If this agreement holds, two of the largest armies in the world - one equipped with nuclear weapons and ballistic missiles, and the other with the capability to acquire them on short notice - may never again confront each other on the battlefield.

Under a second agreement on maritime transportation, the former enemies agreed to extend "most favored" treatment to each other's ships in their respective seaports. This agreement may lead to growing commercial interaction and trade between two of the largest and fastest growing economies in the world.

Within two weeks of the China-India agreement, on Dec. 12, Bangladesh and India signed a 30-year agreement on sharing water from the Ganges River, settling what had been an acrimonious, two-decade-long dispute between these neighbors. Under this agreement, Bangladesh is guaranteed a larger share of the Ganges water than it had received under a 1977 pact, which expired in 1982 and was not renewed.

Expectations have risen that there could be further cooperation between the two countries on such water-related issues as hydroelectric power, irrigation, and augmentation of the Ganges flow. Future accords may also address problems created by migration, environmental degradation, and separatist movements in the adjoining regions of both countries.

These bilateral agreements together could pave the way for integrated development of the larger Ganges-Brahmaputra-Barak (GBB) river basin, which is shared by Bangladesh, Bhutan, China (Tibet), India, and Nepal. The prospects for peace and prosperity in South Asia are closely tied to cooperative development and the use of shared rivers in an efficient, equitable, and sustainable manner.

With an area less than one-fifth the size of the United States but with twice its population, the GBB basin is one of the richest areas of the world in terms of the exploitable potential of its rivers for water supply, irrigation, fisheries, industrial production, hydropower generation, and navigation. It is also one of the least developed regions, where millions continue to languish in abject poverty and suffer from severe environmental degradation.

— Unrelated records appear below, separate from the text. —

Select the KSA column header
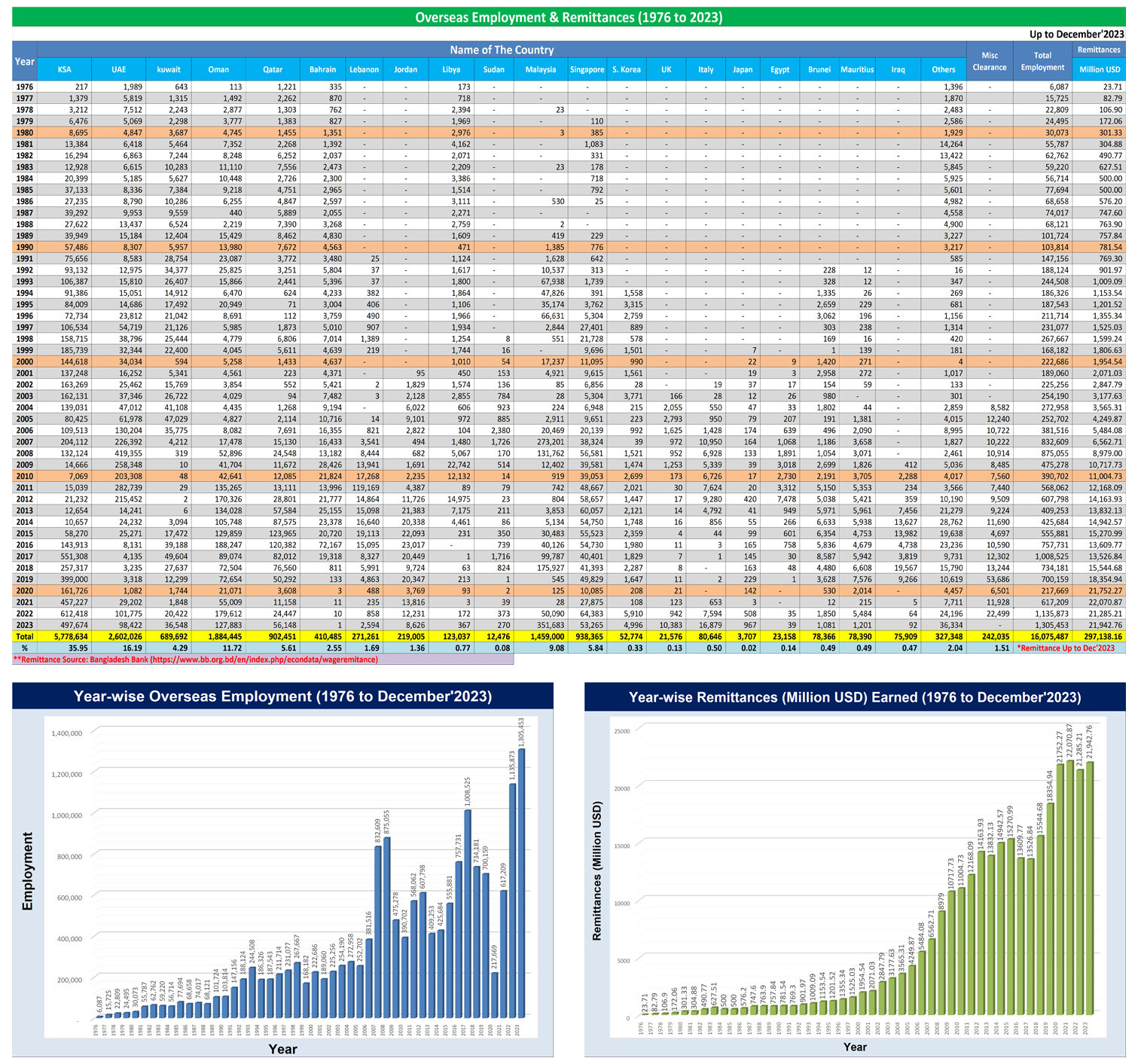pos(65,69)
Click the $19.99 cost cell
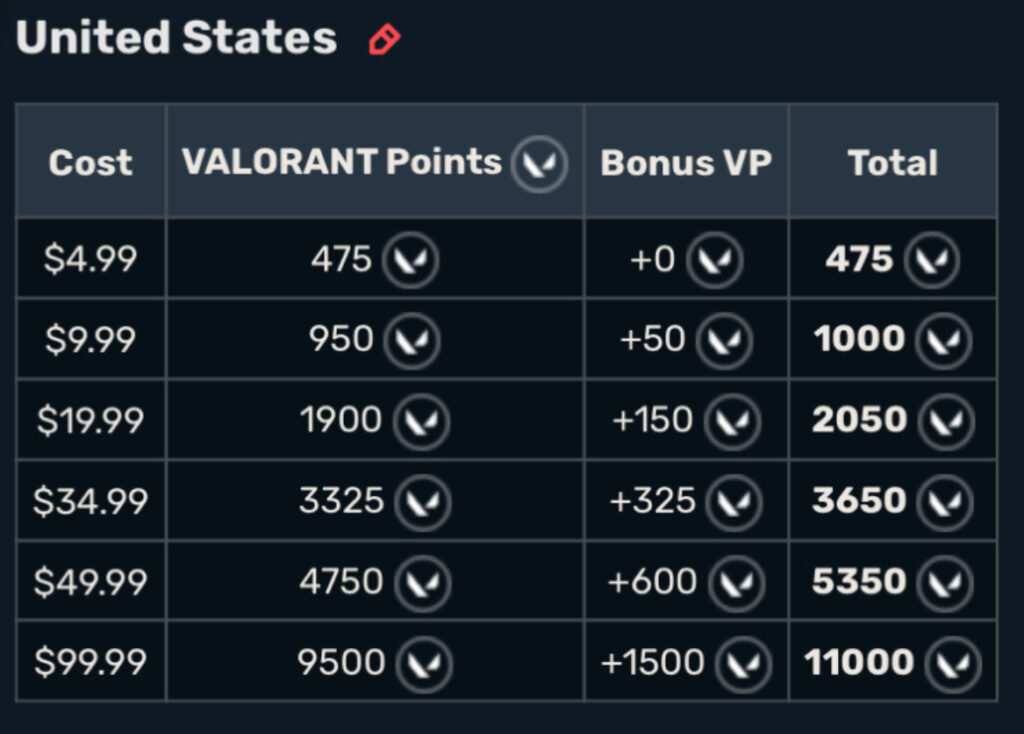This screenshot has width=1024, height=734. [91, 421]
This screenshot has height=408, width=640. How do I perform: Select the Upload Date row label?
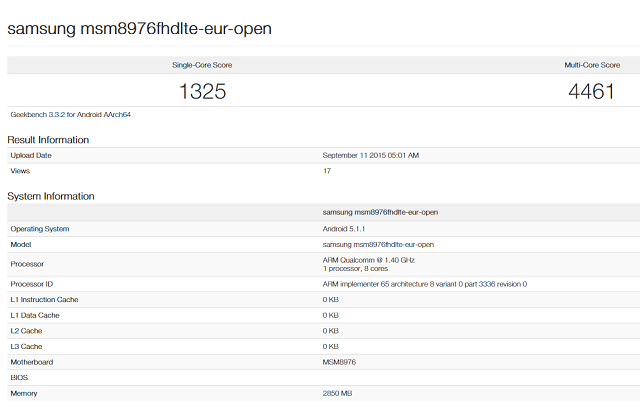coord(31,155)
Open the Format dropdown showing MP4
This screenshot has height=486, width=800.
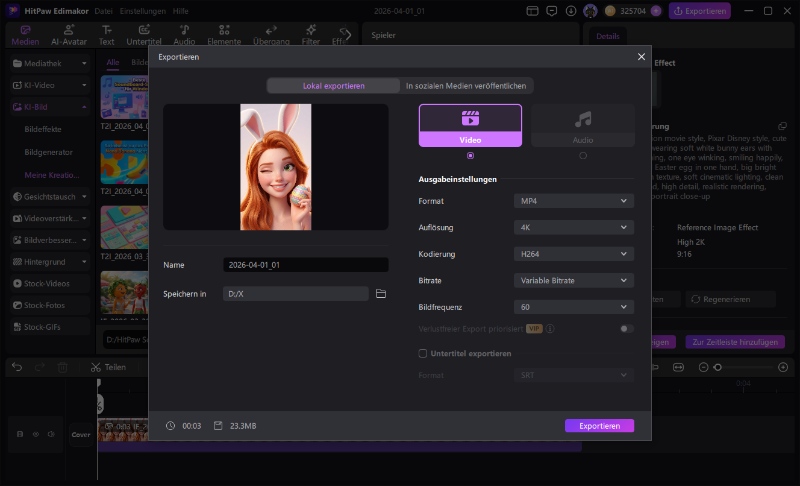pos(574,201)
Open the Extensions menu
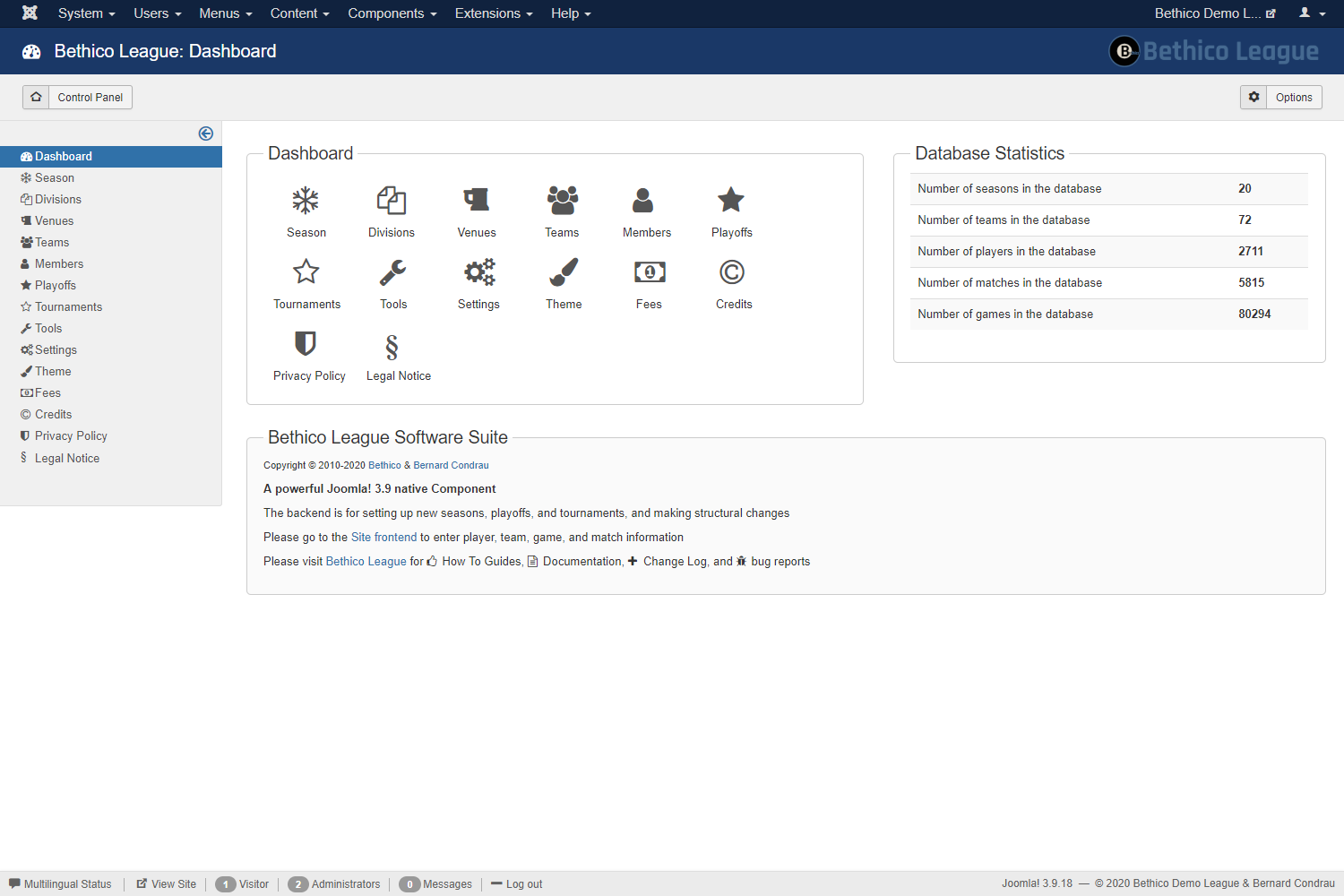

Close to 500 million people currently live in the basin; by the year 2000 this population is estimated to reach 625 million, with the prospect of redoubling again before stabilizing by the middle of the next century.

Parts of the basin suffer from sporadic violence among different ethnic and religious groups - demands for autonomy and separatist rebellions that are often fueled by conflicts over natural resources such as land, water, forests, and minerals. Thus the recent Bangladesh-India agreement needs to be extended to include all the countries sharing the basin.

India-Pakistan precedent

At this juncture, it is important to recall that on the other side of the subcontinent a water-sharing agreement between India and Pakistan has existed since 1960. Brokered by the World Bank, the Indus Water Treaty ended a dispute that began in 1948 and threatened to engender armed hostility between the then newly independent states.

While the treaty did not lead to optimal development of waterways, both countries have continued to abide by its provisions despite two subsequent wars and intermittent bloodshed over Kashmir.

After the recent Bangladesh-China-India agreements, it is possible to hope that someday all the trans-boundary water resources of South Asia may be developed and shared in a cooperative manner for the benefit of all inhabitants. This beginning of a march toward peace and prosperity in the region should be applauded and supported by the international community.

* Arun P. Elhance is the program director for research on global environmental change at the Social Science Research Council in New York.